April 2009 Bad Faith Cases Emotional Distress & Compensatory/Consequential Damages Not Available Under Statute; But Emotional Distress Actionable For Bad Faith Contract Breach (Middle District)

In Amitia v. Nationwide Mutual Insurance Company, the court addressed both statutory bad faith under 42 Pa.C.S. § 8371 and contractually based bad faith.  The court dismissed emotional distress allegations and the request for compensatory and/or consequential damages sought under the bad faith statute because neither is specifically recoverable under that law.  It did, however, refuse to dismiss the bad faith statutory claims entirely because the claim rested on many allegations of bad faith actions and not merely on the two offered by the insurer as being unfounded.
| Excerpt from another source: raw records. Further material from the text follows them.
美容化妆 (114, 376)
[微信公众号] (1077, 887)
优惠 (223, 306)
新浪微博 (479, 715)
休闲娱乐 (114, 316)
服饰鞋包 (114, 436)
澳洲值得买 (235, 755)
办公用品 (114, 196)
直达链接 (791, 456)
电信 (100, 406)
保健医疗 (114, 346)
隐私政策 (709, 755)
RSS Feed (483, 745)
The insured in this case was unable to return to work due to serious injuries sustained in an automobile accident.  He also pleaded various forms of emotional distress, which apparently had a physical manifestation, as a result of the insurer’s handling of the claim and underlying UIM arbitration.  The insurer eventually paid the policy benefits for underinsured motorist and income loss coverage, but the insured filed suit on several counts, including bad faith for the way the claim was handled.  The insurer moved for dismissal.
The court dismissed the emotional distress allegations as asserted under the statutory bad faith claim because these types of damages for emotional distress are not covered by the statute, citing two state cases for that principle.  However, the Court added, without similar citation to authority, that such emotional distress claims “are instead covered by the punitive damages.” It is not wholly clear from the opinion whether this is so because emotional distress damages can go into the total compensatory damages under a breach of contract theory (see below), which increases the base number from which punitive damages can be multiplied; and/or whether this form of harm can be considered the kind of physical harm to be weighed in the U.S. Supreme Court’s punitive damage factors.
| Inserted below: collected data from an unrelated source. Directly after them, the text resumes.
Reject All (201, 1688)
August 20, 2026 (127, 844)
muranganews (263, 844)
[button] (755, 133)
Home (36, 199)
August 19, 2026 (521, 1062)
The court also dismissed the request for “other compensatory and/or consequential damages” under the bad faith claim because the statute does not provide for such damages.  The court did note, however, that this dismissal would have no practical effect because committing a common law bad faith breach of the contractual duty of good faith can still result in an award of compensatory damages, as was done in the Birth Center case.
The court denied dismissal of the statutory bad faith count because it found that the claim rested on more than thirty allegations which, if taken as true as required under a Rule 12(b)(6) motion, would constitute bad faith.  The allegations include failure to conduct a timely and thorough investigation, failure to evaluate the insured’s claim fairly, and failure to promptly evaluate and pay the claim.  There was also alleged bad faith in refusing to settle and in the conduct of the underlying UIM arbitration.
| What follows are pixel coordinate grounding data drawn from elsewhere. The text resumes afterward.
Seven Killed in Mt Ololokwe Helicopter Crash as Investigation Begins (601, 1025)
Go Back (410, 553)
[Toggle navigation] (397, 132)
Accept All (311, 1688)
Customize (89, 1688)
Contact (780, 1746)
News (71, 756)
As to the breach of the contractual duty of good faith, the court determined that a breach of contract claim could continue even though the insurer had paid all policy benefits due.  The insured is not seeking policy benefits but, rather, is seeking compensation for emotional distress caused by non-payment or delayed payment, and the manner in which that occurred.  Quoting Pennsylvania’s Supreme Court, the federal court observed that “Emotional distress damages may be recoverable on a contract where . . . the breach is of such a kind that serious emotional disturbance was a particularly likely result.” The insurer allegedly was aware of the insured’s physical and financial condition and thus could reasonably foresee such emotional distress so the court could not dismiss the claim.
Date of Decision:  January 15, 2009
Amitia v. Nationwide Mut. Ins. Co., No. 3:08cv335, 2009 U.S. Dist. LEXIS 2840 (M.D. Pa. Jan. 15, 2009)(Munley, J.)